The basic structure of an extraction job config file is described on the Extraction Configuration page.
The following instructions assume that you are executing the commands from inside the Cineast CLI (available both in the API and standalone Jar)
The following sections are only a guide for simple extraction of small-scale collections. For larger collections, be aware that we recommend using external parallelism for the time being (see #115). For distributed extraction, we recommend extracting everything first to JSON / PROTO and then importing at the end. This is easier to back up and more reliable. Consult the corresponding Wiki page for details.
In the most simple use case, features are extracted directly into a running Cottontail DB instance. The instructions to set up and run Cottontail DB can be found on its GitHub page.

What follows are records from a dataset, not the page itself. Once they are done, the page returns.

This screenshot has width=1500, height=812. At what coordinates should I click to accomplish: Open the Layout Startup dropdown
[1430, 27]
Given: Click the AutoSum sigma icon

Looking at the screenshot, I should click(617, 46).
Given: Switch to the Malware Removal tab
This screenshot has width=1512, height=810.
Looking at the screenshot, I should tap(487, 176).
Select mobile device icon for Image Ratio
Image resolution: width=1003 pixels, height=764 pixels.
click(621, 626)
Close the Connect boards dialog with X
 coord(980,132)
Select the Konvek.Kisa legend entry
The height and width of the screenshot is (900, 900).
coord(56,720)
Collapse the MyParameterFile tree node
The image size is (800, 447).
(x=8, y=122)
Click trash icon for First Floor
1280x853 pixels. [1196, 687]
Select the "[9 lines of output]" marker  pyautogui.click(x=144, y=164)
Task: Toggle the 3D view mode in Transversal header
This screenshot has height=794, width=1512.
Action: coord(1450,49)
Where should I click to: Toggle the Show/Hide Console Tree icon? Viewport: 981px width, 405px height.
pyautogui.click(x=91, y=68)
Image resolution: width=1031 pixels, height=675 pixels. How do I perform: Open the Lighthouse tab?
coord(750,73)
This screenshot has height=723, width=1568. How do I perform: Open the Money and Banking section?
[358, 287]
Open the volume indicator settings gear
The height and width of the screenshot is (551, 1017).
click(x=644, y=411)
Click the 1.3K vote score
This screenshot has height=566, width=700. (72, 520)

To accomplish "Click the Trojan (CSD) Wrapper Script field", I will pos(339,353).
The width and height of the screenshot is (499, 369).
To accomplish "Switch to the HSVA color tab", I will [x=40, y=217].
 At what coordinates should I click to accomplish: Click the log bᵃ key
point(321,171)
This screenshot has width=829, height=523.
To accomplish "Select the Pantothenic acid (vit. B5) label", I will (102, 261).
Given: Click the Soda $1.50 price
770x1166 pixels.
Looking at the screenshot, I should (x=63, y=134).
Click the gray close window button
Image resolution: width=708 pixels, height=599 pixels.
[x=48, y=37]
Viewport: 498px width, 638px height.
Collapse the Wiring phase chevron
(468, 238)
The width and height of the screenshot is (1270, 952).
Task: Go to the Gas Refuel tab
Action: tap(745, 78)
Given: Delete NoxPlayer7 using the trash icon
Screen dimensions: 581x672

From this point on, we assume you are using an extraction config file called extraction_config.json
(available by default)
- Set up the database schema for the extracted features:
setup --extraction extraction_config.json
If the database already contains existing data or a schema you would like to remove, additionally append the option --clean
.
- Run the data extraction:
extract --extraction extraction_config.json
- You can execute a query, i.e. in vitrivr-ng.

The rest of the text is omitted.